Alterations in B and NK cells highly correlate with disease severity in children with COVID-19.

BACKGROUND/AIM: Children with coronavirus disease 2019 (COVID-19) present milder symptoms than adults and are at lower risk of hospitalization and life-threatening complications. However, the kinetics of lymphocyte subsets and serum immunoglobulins in the peripheral blood during COVID-19 infection remains unclear.
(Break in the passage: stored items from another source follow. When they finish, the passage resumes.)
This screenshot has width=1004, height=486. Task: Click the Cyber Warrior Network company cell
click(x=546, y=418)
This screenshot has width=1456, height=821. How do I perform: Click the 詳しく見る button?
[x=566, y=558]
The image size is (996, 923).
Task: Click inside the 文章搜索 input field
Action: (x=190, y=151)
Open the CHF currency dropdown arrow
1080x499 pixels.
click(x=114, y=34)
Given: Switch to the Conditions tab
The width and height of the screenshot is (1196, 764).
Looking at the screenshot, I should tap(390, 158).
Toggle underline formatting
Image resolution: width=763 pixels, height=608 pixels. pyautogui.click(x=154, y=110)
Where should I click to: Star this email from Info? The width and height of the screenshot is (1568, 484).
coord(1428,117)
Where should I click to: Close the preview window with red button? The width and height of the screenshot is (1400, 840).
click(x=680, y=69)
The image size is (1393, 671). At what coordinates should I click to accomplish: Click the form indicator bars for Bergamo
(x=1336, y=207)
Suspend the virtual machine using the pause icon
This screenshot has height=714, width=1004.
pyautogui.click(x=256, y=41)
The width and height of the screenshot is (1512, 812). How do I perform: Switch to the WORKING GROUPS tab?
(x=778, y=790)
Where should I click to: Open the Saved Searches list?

In this study, it was aimed to determine the changes in hematological and immunological parameters, especially in the lymphocyte subsets, in the peripheral blood of children with different COVID-19 disease severity.

MATERIALS AND METHODS

The study was planned as a prospective cohort and included 68 children aged 0-18 years who were admitted to Ege University Faculty of Medicine Department of Pediatrics and diagnosed with COVID-19 infection between May 2020 and December 2021. In addition to demographic characteristics, clinical findings, and severity criteria, hematological, biochemical, and immunological laboratory (T/B lymphocyte subgroups, serum immunoglobulins) results were noted and examined if there were some correlations between disease severity and the laboratory values.

RESULTS

In the study group, while 60.6% (n = 40) of the patients received treatment in the hospital, 10.6% (n = 7) needed intensive care treatment. Lymphopenia (35.3%) was more common than neutropenia (14.7%) in the COVID-19-infected children. CD19+ B cells were low in a very high percentage of patients (26.5%), and 16.2% had low levels of NK cells. Significant correlation between disease severity and CD19+lymphocytes, CD19+CD38+IgM lymphocytes, CD19+CD38+CD27IgM lymphocytes, CD19+CD81+ lymphocytes (p = 0.001, p = 0.008, p = 0.014, p = 0.025, and r = 0.394, r = 0.326, r = 0.303, r = 0.280, respectively), significant inverse correlation between disease severity and absolute lymphocytes counts and CD3-CD16+CD56+ lymphocytes (p = 0.004, 0.014, and r = -0.353, r = -0.304, respectively) were observed. The percentage of hospitalized patients with low CD3 levels (15%) was significantly higher than that of the outpatients with low CD3 levels.

CONCLUSION

As the severity of the disease increased, the CD19, CD19CD38IgM, CD19CD38CD27IgM, and CD19CD81 lymphocytes percentages increased, while the lymphocyte count and NK cell percentage decreased. Therefore, detecting these prognostic immunobiomarkers related to the severity of the disease may contribute considerably to management of the illness.